● **Provided text**:
** Start **
How's about investing in some rechargable NiMH (e.g. eneloops) and a charger? They'll keep the fenix running without breaking your bank.


----------



## PCC (May 30, 2010)

The one thing that Pelican has going for the 2360 is that they have a phenominal lifetime warranty on their products. Break it, damage it, roll it under a truck, send it back to Pelican and they'll replace it. If you are hard on your equipment or anticipate using it under harsh environmental conditions then it would be a good tool to have.


----------



## computernut (May 30, 2010)

I bought one for a friend of mine as a birthday gift. He's a non-flashaholic but works on cars and computers (his only other light was a 2D Mag). His wife says he loves it and keeps it beside the bed. The only reason I bought it was it took AA's, was available locally (only had a day or two to look for his gift), and was of decent quality. It fit the bill but even though I thought it was a pretty good light I probably wouldn't buy one for myself but it made a good gift light.

I'd suggest getting a Fenix TK20, I haven't gotten one yet but I'm thinking of getting one for my dad and it seems like a good all-around work light.


----------



## Monocrom (May 31, 2010)

Wish I had found this thread before I bought one. It's not the output I'm disappointed in. (I knew what I'd be getting.) But I didn't know this was a Made in China light.
** End **
● **Problem description**: Reproduce the flashlight discussion from "How's about investing" to "PCC (May 30, 2010)", substituting "smart charger" for "charger". The rows that follow were taken from a separate source.

● **Source data**:
** Start **
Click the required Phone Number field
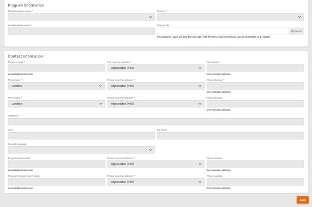312x207 pixels. point(255,86)
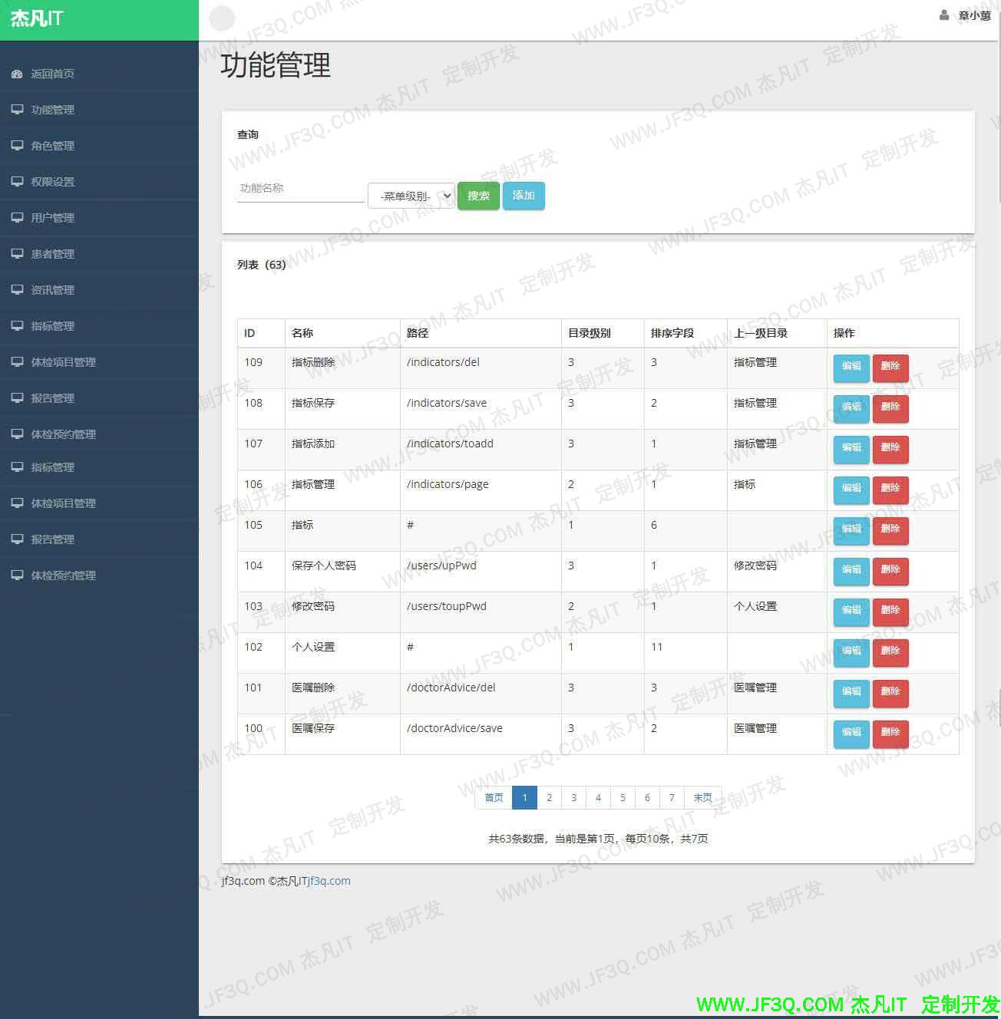Focus the 功能名称 search input
Image resolution: width=1001 pixels, height=1019 pixels.
coord(300,189)
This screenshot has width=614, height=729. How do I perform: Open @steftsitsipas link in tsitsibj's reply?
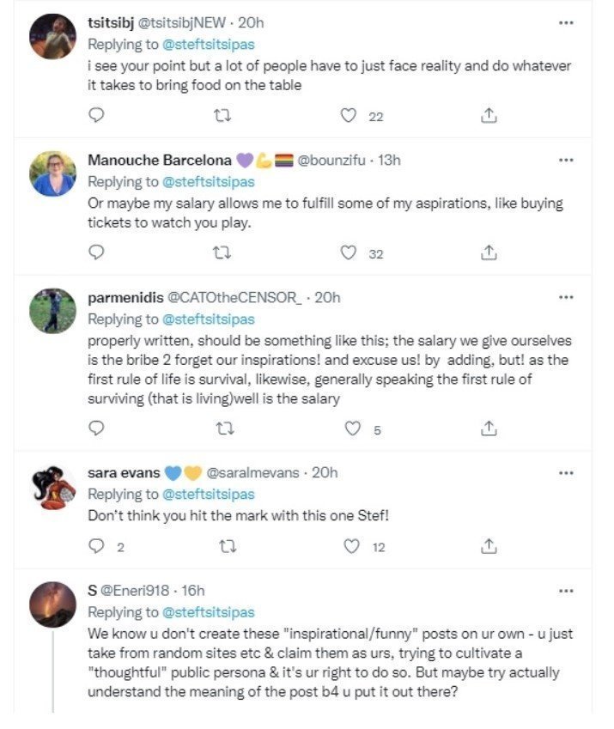pos(208,44)
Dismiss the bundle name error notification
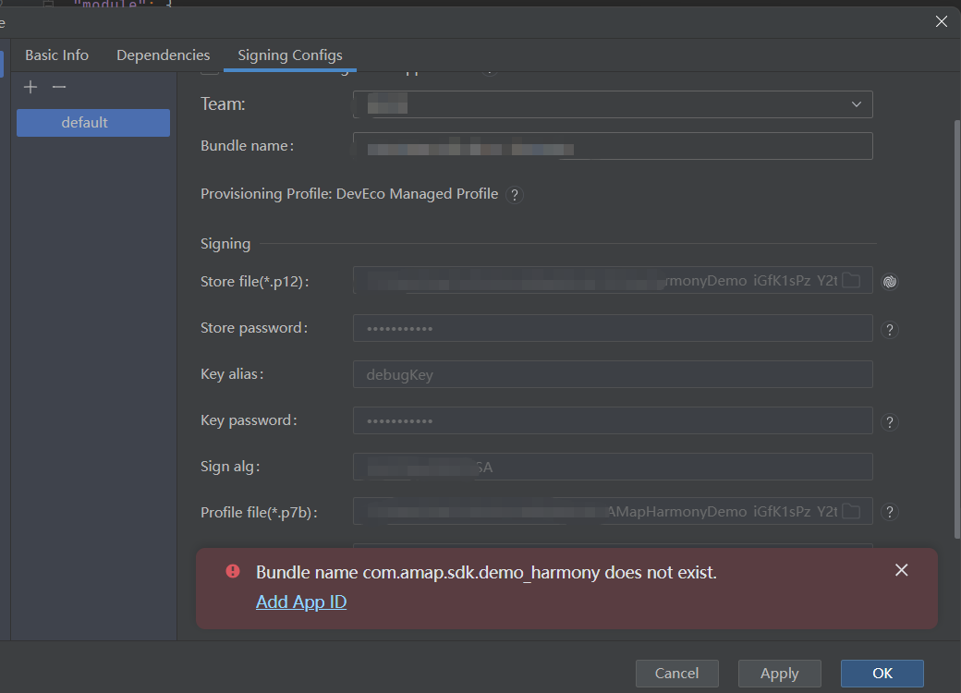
** End **
● **Solution to this task**:
How's about investing in some rechargable NiMH (e.g. eneloops) and a smart charger? They'll keep the fenix running without breaking your bank.


----------



## PCC (May 30, 2010)